Marisol Touraine a commenté le décret dans un entretien donné à Ouest-France en indiquant clairement que l’objectif est de répondre à la pénurie de gamètes : « La France manque de dons, surtout d’ovocytes, pour répondre aux attentes des couples infertiles qui souhaitent s’engager dans une démarche de procréation médicalement assistée. Cette année, il nous faudrait 1.200 donneurs : 900 femmes, 300 hommes, or nous n’avons que 450 dons d’ovocytes et 260 de spermatozoïdes », a-t-elle indiqué.
 
Les statistiques publiées en 2013 par l’INSERM montrent que la grande majorité des procréations médicalement assistées (PMA) sont réalisées avec les spermatozoïdes et les ovocytes des conjoints. En 2010, sur 22.401 enfants nés par le biais d’une technique de PMA (insémination artificielle entre conjoints, conception in vitro ou FIV) 5 % ont été conçus grâce à des spermatozoïdes de donneur et 0,8 % à la suite d’un don d’ovocytes, soit 1.120 et 179 naissances respectivement. Il ne s’agit là que des tentatives ayant réussi : on sait que la fécondation in vitro aboutit souvent à des échecs, c’est-à-dire à la destruction des embryons.
 

Marisol Touraine veut augmenter le nombre de dons de gamètes

 
Par ailleurs ces mêmes statistiques faisaient état de 175.000 embryons stockés dans ce que le Pr Lejeune appelait « l’enceinte concentrationnaire » : autant de petites vies suspendues entre la vie et la mort. Et qui peuvent, avec le consentement de leurs « propriétaires », être donnés à des couples infertiles. En pratique, ces dons-adoptions sont des plus marginales. On préfère continuer à « produire »…
 
On peut supposer que le nombre de demandes de PMA croît, mais quelles que soient les statistiques actuelles ? il est clair que Mme Touraine et Manuel Valls veulent voir augmenter le nombre de naissances avec donneur étranger au couple.
 
Marisol Touraine assure dans son entretien avec Ouest-France que toutes les garanties existent pour que les dons de personnes n’ayant pas elles-mêmes eu d’enfants se passent le mieux du monde. Le don, ouvert aux célibataires comme aux personnes en couple, est toujours précédé d’un recueil de consentement qui implique l’éventuel partenaire et qui est conditionné par un « entretien » avec le donneur d’une part, et son partenaire, le cas échéant, d’autre part, avec « les membres de l’équipe médicale pluridisciplinaire ».
 
C’est une réunion d’information à la fois sur la filiation, la conservation des données « anonymisées » des donneurs, et pour les donneuses, sur les « risques » et les « contraintes » liées au prélèvement d’ovules.

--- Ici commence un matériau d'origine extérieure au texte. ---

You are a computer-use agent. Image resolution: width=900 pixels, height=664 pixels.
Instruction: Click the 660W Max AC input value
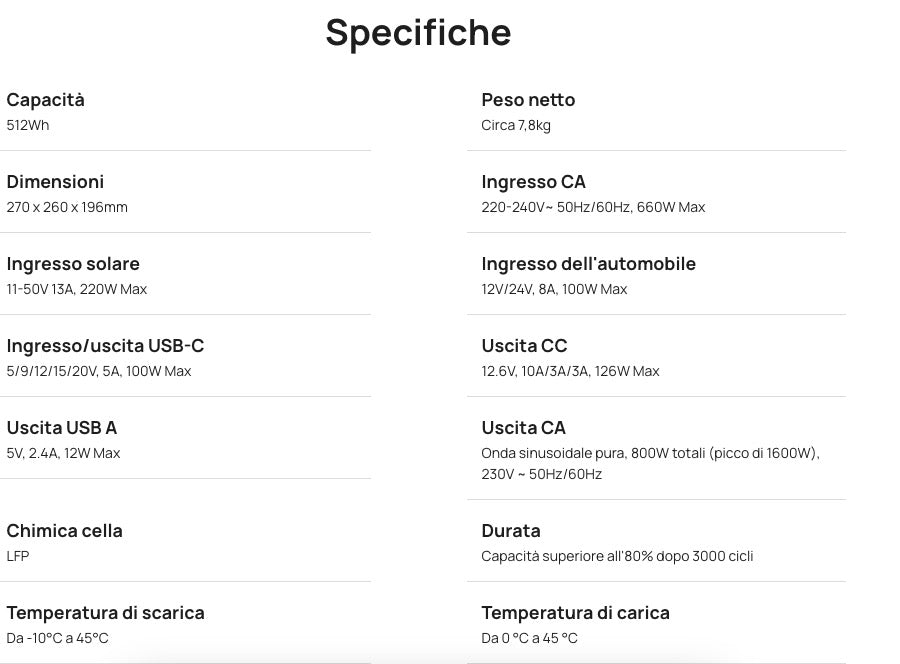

C’est peu de le dire. La stimulation ovarienne est une procédure lourde, pénible, et qui a par le passé eu des effets secondaires importants et parfois dramatiques.
 

Les personnes sans enfants pourront donner spermatozoïdes et ovocytes : en leur ouvrant le don, Touraine leur permet de conserver des gamètes

 
Pour les personnes n’ayant jamais procréé, il est exigé « un ou plusieurs entretiens avec un médecin qualifié en psychiatrie ou un psychologue ». Mais il n’est pas question de feu vert de ces derniers. Ils sont censés identifier « l’existence éventuelle d’une pression exercée » sur le donneur.
 
Si la valeur du don à des couples infertiles est évidemment mis en avant, le décret prévoit expressément la possibilité pour les donneurs sans enfant de conserver pour leur propre usage – une PMA qu’ils viendraient à demander ultérieurement – une partie des gamètes récoltés. Cela s’inscrit dans la tendance actuelle, encore balbutiante, à encourager les femmes et dans une moindre mesure les hommes à prélever leurs gamètes à l’âge de la plus grande fertilité pour pouvoir en profiter au moment où ils auront envie de procréer. Une étape pas si discrète vers Le meilleur des mondes.
 
Des arrêtés précisent la proportion de gamètes qui doivent être donnés pour pouvoir profiter d’une conservation partielle pour soi.